EXERCISE DETAILS: Copy the records verbatim, starting with their first line and ending with the line that contains "The width and height of the screenshot is (286, 238).", with both of those lines included.

DATA SUPPLIED:
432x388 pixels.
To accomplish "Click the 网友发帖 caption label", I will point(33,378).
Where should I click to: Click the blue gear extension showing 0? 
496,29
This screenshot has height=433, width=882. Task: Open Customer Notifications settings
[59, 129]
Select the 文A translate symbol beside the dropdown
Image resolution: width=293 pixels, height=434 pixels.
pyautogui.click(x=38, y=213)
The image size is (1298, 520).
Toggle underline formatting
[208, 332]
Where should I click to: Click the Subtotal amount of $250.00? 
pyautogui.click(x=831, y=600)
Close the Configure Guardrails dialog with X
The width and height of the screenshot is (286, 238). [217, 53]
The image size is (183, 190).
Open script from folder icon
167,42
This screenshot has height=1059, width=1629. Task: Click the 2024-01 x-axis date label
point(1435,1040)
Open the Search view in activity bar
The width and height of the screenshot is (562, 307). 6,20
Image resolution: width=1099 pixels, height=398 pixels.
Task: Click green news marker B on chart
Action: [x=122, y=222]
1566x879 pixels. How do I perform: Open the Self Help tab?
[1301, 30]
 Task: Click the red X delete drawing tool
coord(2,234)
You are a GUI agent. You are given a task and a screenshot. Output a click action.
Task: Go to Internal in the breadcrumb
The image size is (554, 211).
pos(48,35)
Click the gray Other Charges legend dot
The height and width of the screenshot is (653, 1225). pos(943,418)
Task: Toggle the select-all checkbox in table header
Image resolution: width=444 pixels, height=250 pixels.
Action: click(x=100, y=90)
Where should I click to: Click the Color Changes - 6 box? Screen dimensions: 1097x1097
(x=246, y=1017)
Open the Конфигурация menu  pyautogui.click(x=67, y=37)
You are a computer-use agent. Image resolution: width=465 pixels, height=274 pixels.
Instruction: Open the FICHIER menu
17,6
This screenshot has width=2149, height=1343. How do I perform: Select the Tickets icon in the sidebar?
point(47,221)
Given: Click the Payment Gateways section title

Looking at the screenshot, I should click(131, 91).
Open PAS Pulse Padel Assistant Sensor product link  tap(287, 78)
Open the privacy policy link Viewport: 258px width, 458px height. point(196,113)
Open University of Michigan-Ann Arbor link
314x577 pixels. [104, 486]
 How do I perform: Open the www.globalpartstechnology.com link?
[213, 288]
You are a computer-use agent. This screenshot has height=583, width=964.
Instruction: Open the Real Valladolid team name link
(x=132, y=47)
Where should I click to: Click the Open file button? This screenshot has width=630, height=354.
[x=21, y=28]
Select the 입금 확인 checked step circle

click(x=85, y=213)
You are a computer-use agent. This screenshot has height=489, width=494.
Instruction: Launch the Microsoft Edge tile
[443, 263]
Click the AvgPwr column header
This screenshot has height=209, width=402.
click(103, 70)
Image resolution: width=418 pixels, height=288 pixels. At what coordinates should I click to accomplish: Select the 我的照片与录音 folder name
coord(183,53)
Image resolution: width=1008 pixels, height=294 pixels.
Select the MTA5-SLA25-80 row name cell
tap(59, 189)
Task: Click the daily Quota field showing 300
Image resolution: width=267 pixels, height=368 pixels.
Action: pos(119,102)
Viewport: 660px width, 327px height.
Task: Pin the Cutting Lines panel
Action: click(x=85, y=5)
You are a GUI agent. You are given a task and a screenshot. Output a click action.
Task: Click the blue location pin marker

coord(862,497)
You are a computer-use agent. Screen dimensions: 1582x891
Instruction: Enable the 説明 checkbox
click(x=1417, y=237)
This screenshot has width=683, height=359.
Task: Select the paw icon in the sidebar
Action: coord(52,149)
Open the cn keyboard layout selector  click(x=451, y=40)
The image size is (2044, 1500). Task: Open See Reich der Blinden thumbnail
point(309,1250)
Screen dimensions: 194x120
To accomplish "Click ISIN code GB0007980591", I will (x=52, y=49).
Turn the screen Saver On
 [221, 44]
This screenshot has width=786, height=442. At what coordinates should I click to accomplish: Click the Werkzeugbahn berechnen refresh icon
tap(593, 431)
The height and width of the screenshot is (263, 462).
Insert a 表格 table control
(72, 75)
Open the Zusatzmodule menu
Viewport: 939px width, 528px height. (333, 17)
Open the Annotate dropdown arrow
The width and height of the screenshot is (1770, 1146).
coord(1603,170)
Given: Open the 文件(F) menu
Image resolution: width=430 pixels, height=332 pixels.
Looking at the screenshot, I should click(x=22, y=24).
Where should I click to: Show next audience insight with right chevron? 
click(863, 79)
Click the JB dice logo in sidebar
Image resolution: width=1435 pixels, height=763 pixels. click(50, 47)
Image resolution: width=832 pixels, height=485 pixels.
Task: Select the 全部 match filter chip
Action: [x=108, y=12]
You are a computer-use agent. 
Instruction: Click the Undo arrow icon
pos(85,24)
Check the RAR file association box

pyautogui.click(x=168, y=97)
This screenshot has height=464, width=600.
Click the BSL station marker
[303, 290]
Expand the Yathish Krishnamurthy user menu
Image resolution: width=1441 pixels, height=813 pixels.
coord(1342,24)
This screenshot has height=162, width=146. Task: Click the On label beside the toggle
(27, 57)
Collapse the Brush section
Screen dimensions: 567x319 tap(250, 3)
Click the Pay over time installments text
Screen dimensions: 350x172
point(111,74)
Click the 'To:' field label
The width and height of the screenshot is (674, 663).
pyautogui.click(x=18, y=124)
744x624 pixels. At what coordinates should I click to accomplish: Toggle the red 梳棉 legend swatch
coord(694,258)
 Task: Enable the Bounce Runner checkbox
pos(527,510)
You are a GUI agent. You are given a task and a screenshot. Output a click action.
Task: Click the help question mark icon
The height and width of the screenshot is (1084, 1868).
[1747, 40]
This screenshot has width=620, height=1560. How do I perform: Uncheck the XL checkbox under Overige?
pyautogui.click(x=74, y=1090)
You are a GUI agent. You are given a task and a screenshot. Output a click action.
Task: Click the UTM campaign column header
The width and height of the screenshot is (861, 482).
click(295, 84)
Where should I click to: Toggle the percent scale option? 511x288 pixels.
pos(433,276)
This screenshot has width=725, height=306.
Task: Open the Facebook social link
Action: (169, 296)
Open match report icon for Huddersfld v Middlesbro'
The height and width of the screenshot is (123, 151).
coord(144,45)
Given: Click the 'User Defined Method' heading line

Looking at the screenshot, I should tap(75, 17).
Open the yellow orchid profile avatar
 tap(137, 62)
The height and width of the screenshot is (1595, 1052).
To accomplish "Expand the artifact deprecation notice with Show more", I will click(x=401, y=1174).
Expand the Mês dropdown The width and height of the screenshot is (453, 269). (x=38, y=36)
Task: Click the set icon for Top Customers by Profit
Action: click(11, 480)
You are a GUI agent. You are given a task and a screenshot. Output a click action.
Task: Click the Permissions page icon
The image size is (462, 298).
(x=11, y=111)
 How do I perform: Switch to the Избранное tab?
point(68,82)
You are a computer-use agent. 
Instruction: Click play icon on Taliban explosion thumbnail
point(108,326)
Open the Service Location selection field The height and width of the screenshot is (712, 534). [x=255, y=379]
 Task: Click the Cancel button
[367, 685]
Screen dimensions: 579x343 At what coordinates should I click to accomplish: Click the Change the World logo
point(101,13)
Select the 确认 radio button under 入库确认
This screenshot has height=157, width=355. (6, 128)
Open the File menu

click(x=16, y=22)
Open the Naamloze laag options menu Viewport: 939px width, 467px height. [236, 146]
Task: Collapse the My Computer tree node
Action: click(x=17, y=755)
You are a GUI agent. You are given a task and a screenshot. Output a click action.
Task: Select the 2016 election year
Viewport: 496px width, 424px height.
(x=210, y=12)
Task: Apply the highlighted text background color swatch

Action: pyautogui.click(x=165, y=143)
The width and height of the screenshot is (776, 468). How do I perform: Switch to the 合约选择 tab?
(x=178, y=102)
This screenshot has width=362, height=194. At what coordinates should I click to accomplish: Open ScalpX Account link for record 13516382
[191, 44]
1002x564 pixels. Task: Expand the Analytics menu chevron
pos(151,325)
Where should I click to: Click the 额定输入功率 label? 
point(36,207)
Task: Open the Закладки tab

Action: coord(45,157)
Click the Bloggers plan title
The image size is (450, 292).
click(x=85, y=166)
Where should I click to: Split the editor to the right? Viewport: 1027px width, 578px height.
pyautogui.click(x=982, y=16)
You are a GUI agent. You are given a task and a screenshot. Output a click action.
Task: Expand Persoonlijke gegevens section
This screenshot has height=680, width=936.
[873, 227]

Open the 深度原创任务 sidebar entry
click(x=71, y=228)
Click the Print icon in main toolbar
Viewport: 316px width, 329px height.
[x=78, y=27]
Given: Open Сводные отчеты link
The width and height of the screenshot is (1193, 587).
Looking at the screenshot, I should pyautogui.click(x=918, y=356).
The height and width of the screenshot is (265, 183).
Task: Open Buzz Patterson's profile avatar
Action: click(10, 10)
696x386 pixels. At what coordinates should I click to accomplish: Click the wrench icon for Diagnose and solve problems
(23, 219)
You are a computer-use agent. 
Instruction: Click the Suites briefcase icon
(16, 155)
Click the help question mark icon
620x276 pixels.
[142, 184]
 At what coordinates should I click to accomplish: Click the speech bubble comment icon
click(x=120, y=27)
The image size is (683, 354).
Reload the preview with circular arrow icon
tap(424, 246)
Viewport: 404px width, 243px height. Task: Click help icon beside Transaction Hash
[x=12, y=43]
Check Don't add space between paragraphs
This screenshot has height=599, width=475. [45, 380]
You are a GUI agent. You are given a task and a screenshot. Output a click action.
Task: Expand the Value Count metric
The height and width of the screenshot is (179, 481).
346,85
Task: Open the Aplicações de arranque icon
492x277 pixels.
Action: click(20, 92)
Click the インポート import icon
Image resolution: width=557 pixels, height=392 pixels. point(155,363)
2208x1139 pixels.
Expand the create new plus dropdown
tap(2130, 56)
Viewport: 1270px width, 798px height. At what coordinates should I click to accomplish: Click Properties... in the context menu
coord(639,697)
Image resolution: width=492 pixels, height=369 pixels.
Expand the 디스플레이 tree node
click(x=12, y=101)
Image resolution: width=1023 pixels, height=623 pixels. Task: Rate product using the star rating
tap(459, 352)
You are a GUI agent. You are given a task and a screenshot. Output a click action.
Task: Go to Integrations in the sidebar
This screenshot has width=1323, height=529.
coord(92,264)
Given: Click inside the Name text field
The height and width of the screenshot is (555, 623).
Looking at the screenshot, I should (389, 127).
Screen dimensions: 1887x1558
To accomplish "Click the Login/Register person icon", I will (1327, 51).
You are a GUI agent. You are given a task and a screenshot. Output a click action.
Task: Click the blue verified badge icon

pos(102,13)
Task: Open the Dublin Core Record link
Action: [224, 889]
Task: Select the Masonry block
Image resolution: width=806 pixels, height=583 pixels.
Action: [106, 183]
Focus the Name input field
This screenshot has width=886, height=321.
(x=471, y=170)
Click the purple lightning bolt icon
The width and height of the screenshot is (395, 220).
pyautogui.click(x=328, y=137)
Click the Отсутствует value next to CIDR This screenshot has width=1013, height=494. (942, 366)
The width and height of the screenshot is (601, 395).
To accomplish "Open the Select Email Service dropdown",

WRITTEN ANSWER:
432x388 pixels.
To accomplish "Click the 网友发帖 caption label", I will point(33,378).
Where should I click to: Click the blue gear extension showing 0? 
496,29
This screenshot has height=433, width=882. Task: Open Customer Notifications settings
[59, 129]
Select the 文A translate symbol beside the dropdown
Image resolution: width=293 pixels, height=434 pixels.
pyautogui.click(x=38, y=213)
The image size is (1298, 520).
Toggle underline formatting
[208, 332]
Where should I click to: Click the Subtotal amount of $250.00? 
pyautogui.click(x=831, y=600)
Close the Configure Guardrails dialog with X
The width and height of the screenshot is (286, 238). [217, 53]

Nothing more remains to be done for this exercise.